European M&A is also active. CNBC reported that Italian bank Intesa Sanpaolo launched a rival offer worth 30.6 billion euros for Monte dei Paschi di Siena, setting up a contest for control of the world’s oldest bank. That story is not the main U.S. equity driver, but it reinforces the broader rotation point: financials are acting as a relative shelter while high-duration technology is being re-priced.
Premarket Movers
| Ticker | Company | Premarket Price | Move |
|---|---|---|---|
| GMHS | Gamehaus Holdings | $1.85 | +97.12% |
| NRIX | Nurix Therapeutics | $23.40 | +59.84% |
| GLXG | Galaxy Payroll Group | $1.66 | +49.55% |
| SMTK | SmartKem | $0.59 | +43.14% |
| QTEX | QTREX Quantum | $1.94 | +36.62% |
| GOCO | GoHealth | $0.36 | −46.60% |
| YXT | YXT.COM Group | $0.33 | −39.78% |
| SCAG | Scage Future | $0.55 | −34.50% |
| RMSG | Real Messenger | $1.22 | −33.33% |
| SOAR | Volato Group | $0.25 | −31.26% |
Most of the largest premarket percentage movers are small-cap or micro-cap names, so they are better treated as liquidity signals than as index-level reads. For the S&P 500 and Nasdaq, the cleaner tells are Apple’s keynote reaction, Nvidia and the semiconductor complex after Asia’s selloff, and energy producers if crude holds its morning gain.
Economic Calendar
| Time ET | Release | Consensus | Prior |
|---|---|---|---|
| Monday | Major U.S. economic reports | None scheduled | -- |
| 3:00 p.m. | NY Fed consumer inflation expectations, May | -- | 3.6% |
| Tuesday 6:00 a.m. | NFIB optimism index, May | 96.1 | 95.9 |
| Tuesday 8:30 a.m. | U.S. trade balance, April | −$56.0B | −$60.3B |
| Tuesday 10:00 a.m. | Existing home sales, May | 4.05M | 4.02M |
| Wednesday 8:30 a.m. | Consumer price index, May | +0.5% | +0.6% |
| Wednesday 8:30 a.m. | Core CPI, May | +0.3% | +0.4% |
| Thursday 8:30 a.m. | Producer price index, May | +0.6% | +1.4% |
| Thursday 8:30 a.m. | Initial jobless claims | 220,000 | 225,000 |
The AlphaEdge Prediction
Base case: the S&P 500 opens firm but choppy and trades in a 7,390 to 7,445 cash-index range. The early bounce should be real if the index holds above Friday’s 7,383.74 close and Nasdaq breadth improves after the first hour. But the upside is capped unless the 10-year yield stops rising and crude gives back part of its overnight spike.

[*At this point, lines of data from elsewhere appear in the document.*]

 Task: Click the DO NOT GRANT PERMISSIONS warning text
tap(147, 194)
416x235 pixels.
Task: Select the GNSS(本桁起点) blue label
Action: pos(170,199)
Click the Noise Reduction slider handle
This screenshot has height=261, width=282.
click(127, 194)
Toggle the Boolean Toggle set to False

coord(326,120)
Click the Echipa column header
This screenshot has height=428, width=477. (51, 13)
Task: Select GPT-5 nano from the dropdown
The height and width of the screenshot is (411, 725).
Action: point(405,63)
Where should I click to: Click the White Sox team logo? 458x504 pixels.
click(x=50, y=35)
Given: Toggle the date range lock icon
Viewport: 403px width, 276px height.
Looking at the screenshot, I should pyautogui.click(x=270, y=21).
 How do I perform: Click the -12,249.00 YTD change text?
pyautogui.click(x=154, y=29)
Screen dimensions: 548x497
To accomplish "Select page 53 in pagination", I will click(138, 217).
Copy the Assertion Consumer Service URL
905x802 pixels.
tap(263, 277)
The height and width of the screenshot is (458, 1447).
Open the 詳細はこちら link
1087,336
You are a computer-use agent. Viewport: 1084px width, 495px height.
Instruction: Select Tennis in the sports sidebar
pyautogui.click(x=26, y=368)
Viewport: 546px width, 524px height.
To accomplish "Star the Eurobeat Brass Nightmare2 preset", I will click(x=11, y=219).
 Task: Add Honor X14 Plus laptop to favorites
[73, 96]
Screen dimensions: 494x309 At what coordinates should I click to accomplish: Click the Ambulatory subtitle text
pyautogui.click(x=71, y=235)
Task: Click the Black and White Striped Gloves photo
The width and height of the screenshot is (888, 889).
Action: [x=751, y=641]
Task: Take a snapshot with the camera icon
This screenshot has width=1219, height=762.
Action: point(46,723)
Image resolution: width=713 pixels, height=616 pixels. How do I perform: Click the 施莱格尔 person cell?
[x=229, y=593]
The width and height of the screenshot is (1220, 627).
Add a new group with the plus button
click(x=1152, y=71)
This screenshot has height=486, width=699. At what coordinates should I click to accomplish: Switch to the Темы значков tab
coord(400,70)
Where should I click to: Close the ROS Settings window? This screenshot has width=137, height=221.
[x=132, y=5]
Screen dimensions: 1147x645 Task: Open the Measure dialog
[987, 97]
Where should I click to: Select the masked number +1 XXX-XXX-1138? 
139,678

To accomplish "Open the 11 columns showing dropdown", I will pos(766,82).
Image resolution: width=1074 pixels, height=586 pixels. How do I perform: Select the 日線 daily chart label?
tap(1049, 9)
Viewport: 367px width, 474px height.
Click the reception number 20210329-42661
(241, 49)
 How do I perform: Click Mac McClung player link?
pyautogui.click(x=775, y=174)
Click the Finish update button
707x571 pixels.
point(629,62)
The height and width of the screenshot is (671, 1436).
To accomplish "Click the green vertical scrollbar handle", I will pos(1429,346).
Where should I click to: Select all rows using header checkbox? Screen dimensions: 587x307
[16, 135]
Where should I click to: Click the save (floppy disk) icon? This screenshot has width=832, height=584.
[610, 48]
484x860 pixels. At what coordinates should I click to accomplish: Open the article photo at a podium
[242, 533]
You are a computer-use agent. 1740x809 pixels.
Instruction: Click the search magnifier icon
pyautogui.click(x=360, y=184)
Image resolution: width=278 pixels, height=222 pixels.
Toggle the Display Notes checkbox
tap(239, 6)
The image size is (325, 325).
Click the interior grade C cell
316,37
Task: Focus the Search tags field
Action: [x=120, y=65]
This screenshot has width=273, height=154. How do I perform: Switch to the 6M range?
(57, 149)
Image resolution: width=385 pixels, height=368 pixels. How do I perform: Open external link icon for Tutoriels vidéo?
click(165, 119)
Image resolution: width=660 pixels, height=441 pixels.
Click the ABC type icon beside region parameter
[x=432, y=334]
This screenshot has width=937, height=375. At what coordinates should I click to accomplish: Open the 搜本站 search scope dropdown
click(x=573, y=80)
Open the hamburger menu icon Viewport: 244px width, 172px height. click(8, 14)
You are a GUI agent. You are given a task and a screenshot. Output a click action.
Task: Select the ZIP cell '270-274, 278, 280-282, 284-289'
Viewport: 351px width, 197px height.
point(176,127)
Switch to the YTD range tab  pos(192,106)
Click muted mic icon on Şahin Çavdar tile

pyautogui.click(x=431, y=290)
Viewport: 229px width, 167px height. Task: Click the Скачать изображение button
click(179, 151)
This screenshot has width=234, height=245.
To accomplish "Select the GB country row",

Bull case: Apple delivers a credible AI roadmap at WWDC, oil fades from the morning highs, and the 10-year yield settles below 4.55%. In that setup, the Nasdaq 100 rebound can broaden, semiconductors can stabilize after Asia’s hit, and the S&P 500 can push toward 7,450 before traders turn their focus to Wednesday’s CPI.
Bear case: oil holds near $95, yields keep pressing higher, and Apple’s keynote is treated as another AI credibility miss. That would turn the premarket rebound into a fade, leave Friday’s Nasdaq damage unresolved, and put the S&P 500 back near the 7,360 to 7,380 support zone.
The AlphaEdge call: buyable dips require confirmation from rates and breadth, not just green Nasdaq futures. For Monday, the clean signal is an S&P 500 hold above 7,390, a 10-year yield below 4.60%, and an Apple reaction that keeps AI disappointment from spreading beyond the already-reset chip trade.